Synopsis: New Brunswick Court of Queen’s Bench orders a wrongdoer (defendant) to pay the interest charged to an injured claimant that accrued in order to finance the cost of the lawsuit. This doesn’t make this decision law in British Columbia at this time, but no doubt this issue will soon be addressed in BC’s Supreme Court. (case: Bourgoin v. Ouellette et al, N.B.R. (2d) TBEd. FE.013, February 6, 2009 [The New Brunswick Decision])
Full article:
Advancing a personal injury case almost always requires spending some amount of money. The money spent to advance a claim/lawsuit is called disbursements. How much money needed depends on the case.
Example #1: a car accident case where fault is in dispute and the injuries claimed are a head injury, the amount of disbursements will be very high – into the tens of thousands, and perhaps higher.
Example #2: contrast example #1 with a case where the injured person was rear-ended (i.e. fault is then not in dispute), and the injury was a neck strain that healed within 12 months. The second example would require a lot less in disbursement money.
What are examples of disbursements?
- office expenses (photocopying, courier, court filing fees, fax charges, mileage, etc.). These are relatively minor compared to the expert costs.
- expert costs – this is where the costs add up. To prove injuries and the future of those injuries, medical opinions are needed. Doctors don’t provide medical opinions for free. Other experts could include engineers, occupational therapists, economists, and others, depending on the case.
- MRI / CT scans and perhaps other tests.
The problem faced by many injured persons the lack of money to pay for any disbursements. Most people don’t have a spare $2,000 let along tens of thousands lying around to pay for a lawsuit. Lawyers may advance the funds to pay for these disbursements (we will in most cases – especially if fault is not in dispute). However, lawyers often have to borrow money to pay for their clients’ disbursements. This means the lawyers then charge interest to their clients (because the lender charges interest to the lawyers).

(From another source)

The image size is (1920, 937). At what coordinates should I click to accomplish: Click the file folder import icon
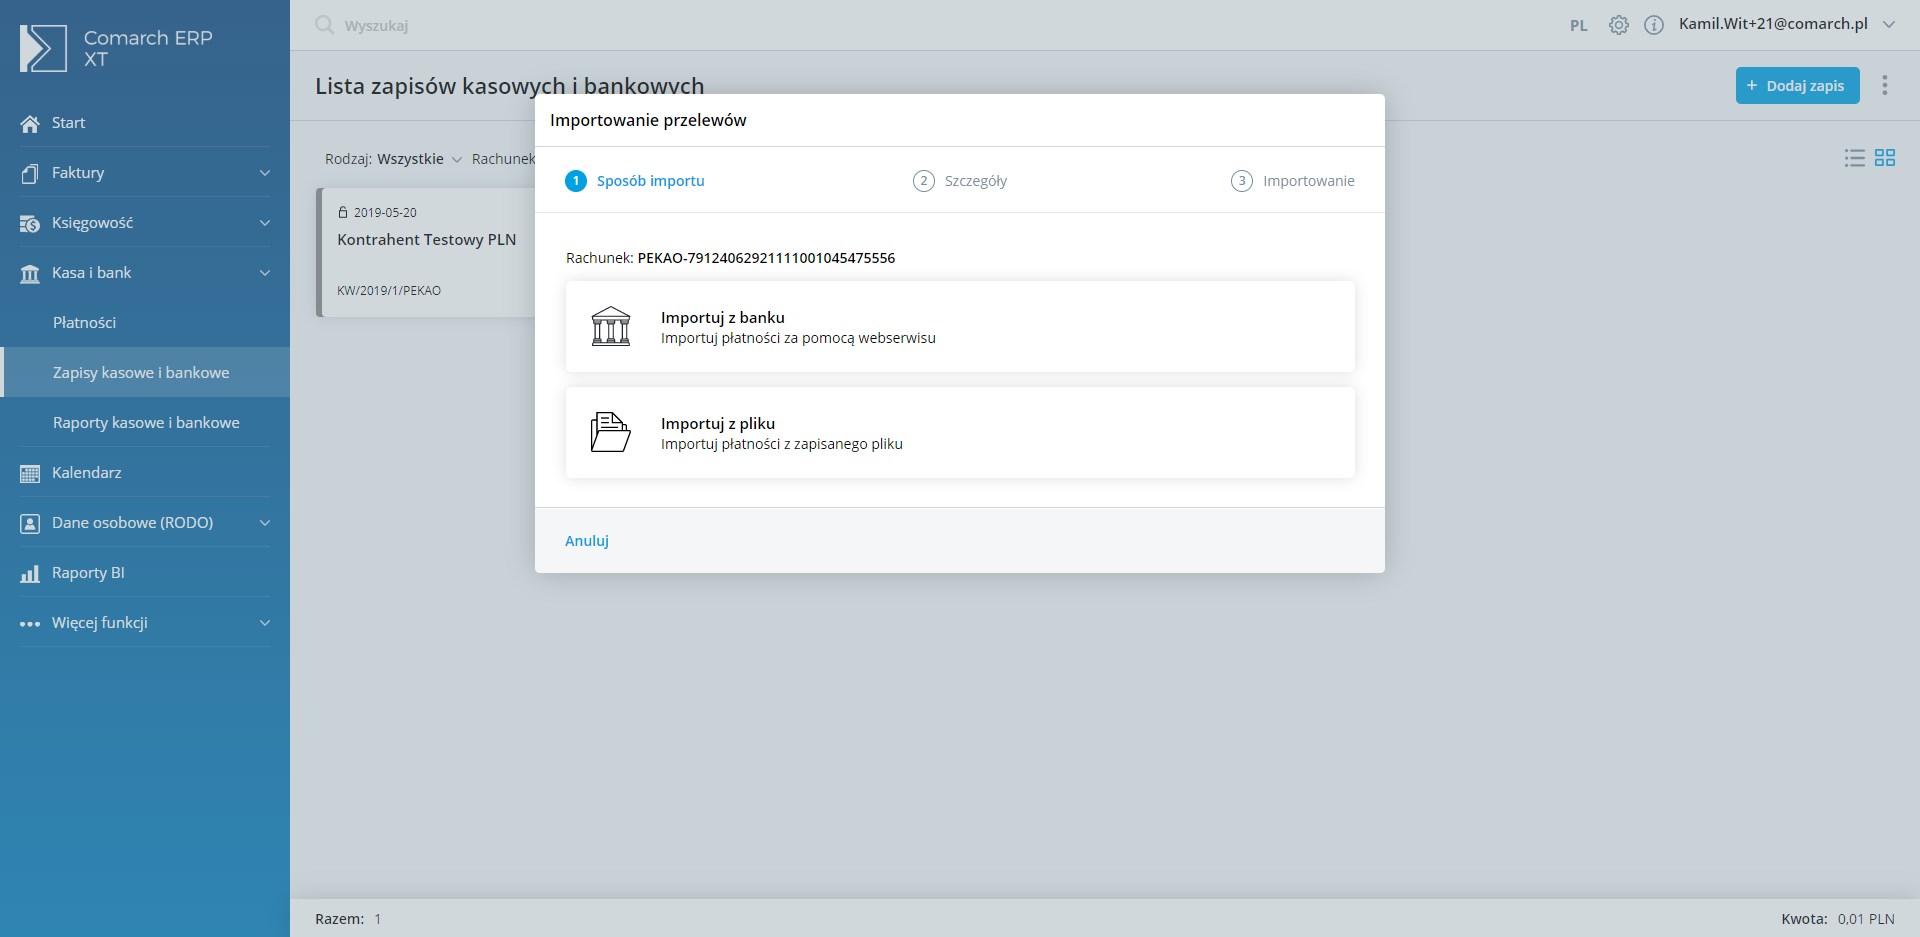pos(610,433)
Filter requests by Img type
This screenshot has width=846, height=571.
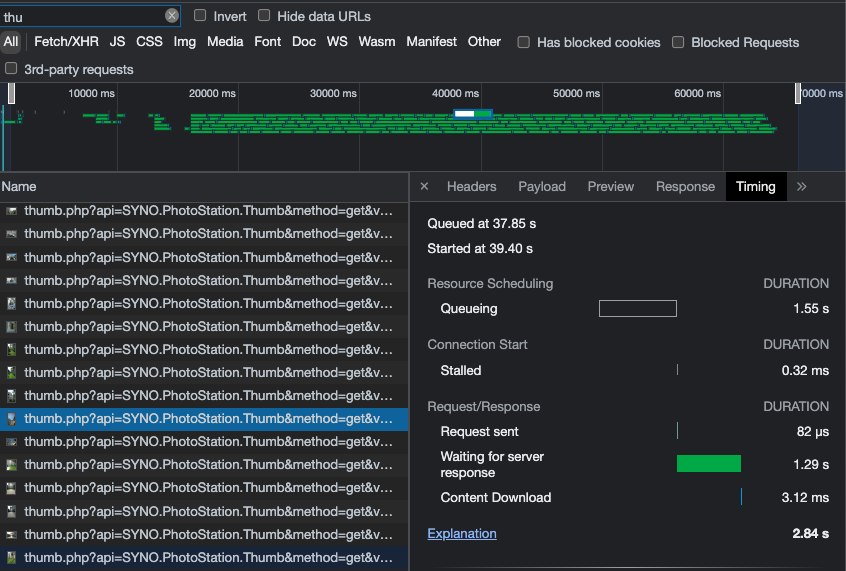point(184,42)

The New Brunswick Decision ordered the defendant to refund the interest charged to the plaintiff incurred to finance disbursements*. The interest rate was 2.4% compounded monthly. The Court found that the plaintiff had no other option but to borrow money to finance his disbursements. The decision was based on the argument that in order for the plaintiff to have access to justice and enforce his rights, he had to borrow the money.
Access to justice is an ongoing issue in British Columbia, and no doubt other provinces. This issue came to light in the media when the case against the BC ferries settled before trial because the cost of going to trial was too much for the plaintiffs.
Of course a similar decision in British Columbia wouldn’t address the high cost in BC to actually pay the trial fees. That’s a separate issue – an issue that our provincial government must address. However, if the BC courts decided the issue similarly to The New Brunswick Decision, in my view, access to justice would be improved.
*Note: this decision doesn’t mean that wrongdoers in British Columbia must pay the interest charged to finance disbursements (as of this article date). However, courts in one province often consider decisions of courts in other provinces. The New Brunswick Decision may be persuasive when this issue is addressed in the BC Supreme Court – time will tell.